One of the studies show that 63% of doctors die in a hospital, as opposed to 72,4% of general population.
BEACON TRANSCRIPT – The latest study published in the JAMA journal of Medicine concluded that doctors prefer to die at home. It seems that the medical staff is far less inclined to resort to extreme medical procedures and prefers to spend the last days at home in peace, rather than in post-op care.
Doctors prefer to die at home, or at least 4 percent out of the general medical population. The study showed that the percentage of medically schooled patients that die in the hospital is 28 percent, as compared to the 32 percent of the normal population that do not have any connection to the medical field. Also, only 25 percent of doctors opt for surgery before dying, as opposed to 27 percent normal population. The numbers also differ when it comes to ICU admittance, doctors being present in the Intensive Care Unit in a total of 26 percent, and the general population 28 percent.
The numbers shouldn’t come as a shock, says Joel Weismann, the lead author of the cited study and deputy director and scientific officer in chief at the Boston’s Women Hospital and the Center of Public Health and Surgery at Brigham. The doctor explains that medical personnel has to deal with death on a daily basis and the perspective of facing one’s one death in the hospital is actually worse than dying. Most of the doctors prefer to die at home, surrounded by their loved ones.
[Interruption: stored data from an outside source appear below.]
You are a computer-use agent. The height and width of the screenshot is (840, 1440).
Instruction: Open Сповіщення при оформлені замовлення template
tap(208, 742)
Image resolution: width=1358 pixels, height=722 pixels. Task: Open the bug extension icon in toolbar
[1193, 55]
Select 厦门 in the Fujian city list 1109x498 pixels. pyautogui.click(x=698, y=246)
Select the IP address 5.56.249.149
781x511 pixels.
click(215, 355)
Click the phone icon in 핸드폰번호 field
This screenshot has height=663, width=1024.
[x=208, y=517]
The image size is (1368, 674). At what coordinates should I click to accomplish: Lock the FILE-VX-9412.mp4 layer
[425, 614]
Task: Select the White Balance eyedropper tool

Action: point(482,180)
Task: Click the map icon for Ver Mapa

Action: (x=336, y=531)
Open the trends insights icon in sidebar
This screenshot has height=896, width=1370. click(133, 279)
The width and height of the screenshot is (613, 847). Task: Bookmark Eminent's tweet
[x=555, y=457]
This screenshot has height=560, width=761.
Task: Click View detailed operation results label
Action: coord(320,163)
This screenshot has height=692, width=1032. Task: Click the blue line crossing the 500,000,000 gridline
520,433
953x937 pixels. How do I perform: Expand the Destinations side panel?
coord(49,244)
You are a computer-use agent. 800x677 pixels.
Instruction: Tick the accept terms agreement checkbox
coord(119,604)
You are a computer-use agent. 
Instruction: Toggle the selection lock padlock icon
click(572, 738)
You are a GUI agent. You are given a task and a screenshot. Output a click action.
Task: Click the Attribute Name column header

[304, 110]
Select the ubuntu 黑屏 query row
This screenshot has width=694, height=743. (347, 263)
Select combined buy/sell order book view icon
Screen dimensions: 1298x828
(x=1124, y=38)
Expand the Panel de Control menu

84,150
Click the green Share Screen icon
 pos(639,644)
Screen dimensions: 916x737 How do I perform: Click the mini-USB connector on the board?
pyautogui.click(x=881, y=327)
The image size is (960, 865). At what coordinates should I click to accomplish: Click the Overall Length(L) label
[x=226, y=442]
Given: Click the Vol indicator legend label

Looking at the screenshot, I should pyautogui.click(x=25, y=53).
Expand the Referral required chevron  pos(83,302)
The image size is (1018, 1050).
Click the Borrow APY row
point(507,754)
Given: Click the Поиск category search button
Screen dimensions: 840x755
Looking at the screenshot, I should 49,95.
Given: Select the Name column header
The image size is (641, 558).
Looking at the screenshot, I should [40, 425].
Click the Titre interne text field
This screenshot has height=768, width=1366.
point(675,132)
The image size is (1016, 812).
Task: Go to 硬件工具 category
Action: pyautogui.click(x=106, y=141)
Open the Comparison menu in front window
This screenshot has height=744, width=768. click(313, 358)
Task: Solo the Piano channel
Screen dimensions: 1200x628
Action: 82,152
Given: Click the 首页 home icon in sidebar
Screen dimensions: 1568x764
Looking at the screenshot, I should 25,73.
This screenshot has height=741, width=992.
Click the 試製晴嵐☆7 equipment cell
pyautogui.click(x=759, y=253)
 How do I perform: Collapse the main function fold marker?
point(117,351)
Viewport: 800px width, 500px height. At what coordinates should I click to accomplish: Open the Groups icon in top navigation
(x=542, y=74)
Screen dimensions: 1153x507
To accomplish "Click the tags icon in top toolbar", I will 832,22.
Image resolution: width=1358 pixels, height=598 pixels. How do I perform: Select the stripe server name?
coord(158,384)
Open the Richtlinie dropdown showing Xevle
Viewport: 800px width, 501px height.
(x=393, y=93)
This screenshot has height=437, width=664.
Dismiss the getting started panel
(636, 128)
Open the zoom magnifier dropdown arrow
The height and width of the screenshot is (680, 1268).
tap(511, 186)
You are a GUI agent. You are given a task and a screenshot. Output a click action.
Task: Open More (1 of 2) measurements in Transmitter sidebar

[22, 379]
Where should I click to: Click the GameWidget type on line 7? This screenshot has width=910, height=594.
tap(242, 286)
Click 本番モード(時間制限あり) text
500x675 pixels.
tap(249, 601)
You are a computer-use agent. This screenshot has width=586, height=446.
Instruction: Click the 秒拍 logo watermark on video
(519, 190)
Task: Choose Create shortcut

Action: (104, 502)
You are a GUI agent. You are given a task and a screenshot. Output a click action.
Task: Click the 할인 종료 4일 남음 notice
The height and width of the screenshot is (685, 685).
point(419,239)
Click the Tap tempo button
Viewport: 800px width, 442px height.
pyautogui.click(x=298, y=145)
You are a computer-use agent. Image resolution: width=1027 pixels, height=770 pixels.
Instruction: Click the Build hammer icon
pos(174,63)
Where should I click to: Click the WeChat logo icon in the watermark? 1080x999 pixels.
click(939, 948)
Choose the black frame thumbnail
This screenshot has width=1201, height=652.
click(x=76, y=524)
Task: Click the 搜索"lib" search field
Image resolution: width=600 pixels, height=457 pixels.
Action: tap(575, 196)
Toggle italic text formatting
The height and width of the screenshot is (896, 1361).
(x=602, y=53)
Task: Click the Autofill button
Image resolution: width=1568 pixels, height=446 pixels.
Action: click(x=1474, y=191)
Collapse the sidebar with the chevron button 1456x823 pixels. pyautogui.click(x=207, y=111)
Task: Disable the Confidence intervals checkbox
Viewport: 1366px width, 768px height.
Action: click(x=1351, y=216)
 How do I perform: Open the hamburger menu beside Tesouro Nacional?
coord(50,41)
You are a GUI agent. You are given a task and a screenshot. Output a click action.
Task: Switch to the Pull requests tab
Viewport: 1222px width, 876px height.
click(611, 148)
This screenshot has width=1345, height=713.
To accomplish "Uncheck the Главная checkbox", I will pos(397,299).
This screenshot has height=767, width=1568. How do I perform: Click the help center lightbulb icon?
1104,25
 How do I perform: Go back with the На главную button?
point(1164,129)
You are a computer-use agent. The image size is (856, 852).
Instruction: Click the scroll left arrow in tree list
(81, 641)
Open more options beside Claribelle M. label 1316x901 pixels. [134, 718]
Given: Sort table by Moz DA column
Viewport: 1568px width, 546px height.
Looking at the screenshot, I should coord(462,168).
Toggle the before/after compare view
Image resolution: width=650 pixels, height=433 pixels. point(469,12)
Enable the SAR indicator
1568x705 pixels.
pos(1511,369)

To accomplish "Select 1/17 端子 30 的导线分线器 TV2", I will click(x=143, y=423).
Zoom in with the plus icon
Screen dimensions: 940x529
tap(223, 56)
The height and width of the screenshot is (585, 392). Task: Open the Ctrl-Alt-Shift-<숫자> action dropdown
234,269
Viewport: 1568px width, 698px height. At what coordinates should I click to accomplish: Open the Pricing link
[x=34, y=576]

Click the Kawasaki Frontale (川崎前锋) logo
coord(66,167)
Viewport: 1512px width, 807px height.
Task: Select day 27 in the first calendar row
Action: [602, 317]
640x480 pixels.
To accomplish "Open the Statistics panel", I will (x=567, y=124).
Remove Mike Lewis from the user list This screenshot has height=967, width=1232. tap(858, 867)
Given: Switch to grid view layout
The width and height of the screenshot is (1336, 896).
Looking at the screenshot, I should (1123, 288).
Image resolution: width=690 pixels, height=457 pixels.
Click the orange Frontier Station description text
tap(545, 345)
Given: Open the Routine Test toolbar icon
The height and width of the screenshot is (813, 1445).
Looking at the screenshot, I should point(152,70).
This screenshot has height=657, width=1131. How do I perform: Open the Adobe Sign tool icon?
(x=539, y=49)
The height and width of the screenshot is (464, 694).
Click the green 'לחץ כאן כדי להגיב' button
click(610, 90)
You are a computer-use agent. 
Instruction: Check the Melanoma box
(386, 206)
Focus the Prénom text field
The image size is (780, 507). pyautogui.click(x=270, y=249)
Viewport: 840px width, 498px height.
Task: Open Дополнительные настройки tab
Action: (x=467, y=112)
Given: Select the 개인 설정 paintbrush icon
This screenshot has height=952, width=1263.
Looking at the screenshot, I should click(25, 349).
Because of their profession, they know the odds better than any other patients would, they know how to make difficult decisions, to have a certain operation that could save their life, or end it. In most of the cases, they realize that the procedures they might undergo at the hospital would only prolong their imminent death, and thus make it, even more, painful so they chose to stay at home, or they refuse the extra surgery.
Another study that analyzed data from the Census Bureau of the United States came to the same conclusions as Dr. Weismann. It seems that out of a total of 411,243 patients, out of which 815 were medical doctors, and 2,635 had some sort of medical training and worked in the health profession, but were not doctors and 15.308 were people with a degree in higher education, physicians had the smallest percentage of deaths in the hospital.
According to the data that was published in JAMA, 63 percent of doctors died on hospital premises, followed by the second category, those who had medical knowledge, with 65.4 percent, people with higher education came to a total of 66 percent and the general population 72, 4 percent.
Both of studies showed evidence that doctors prefer to die at home. Maybe medical experience makes them more cynical, or maybe it brings them more to peace with the perspective.